I knew David at school as one of his WDCR DJ's. But it was after we left Dartmouth when I got to know him much better. For decades he was the editor of our Class of 69 Newsletter - always interesting and amusing to read his writings and his wry observations on what we had submitted.  I worked  with him on our 50th Reunion Yearbook, writing a few of my own essays and reminiscences and helping with the editing and proofing process. He looked after an elderly uncle who lives near me in Hudson, OH. He'd come to visit him often and we met several times for breakfast. But as Nait pointed out, it was in participation in his Coronavirus Songfest when I feel I got to know him best. He would post his new challenge each day - either at midnight or 1AM which would delight the Pacific Coast participants because they could get a leg up on the Easterners, who in turn benefited from his 8 AM postings. Oddly, his last post was at 437 AM on January 4th, a very strange time. And then no post on the 5th. I thought about it but just concluded that David had decided to take the day off.

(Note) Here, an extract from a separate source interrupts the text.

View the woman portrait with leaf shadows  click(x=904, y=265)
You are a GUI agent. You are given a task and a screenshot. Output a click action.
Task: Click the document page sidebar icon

He would have deserved a break, but we did not deserve to lose him. Some of you who attended the memorial service at our 50th may remember that Roy Hitchings, John Hughes and I sang the Michael Jackson song "Gone Too Soon". ".....Born to amuse, to inspire, to delight; here one day, and gone one night....." In the best spirit of David's Songfest, I post a link to that lovely lovely song.

I first met Dave on my freshman trip. That tends to cement ones image in your mind. Although we weren't in any clubs or dorms together, we crossed paths often and Dave was always jovial and engaging. I especially enjoyed reminiscing at the reunions. I guess it's true that the good go first. He will truly be missed.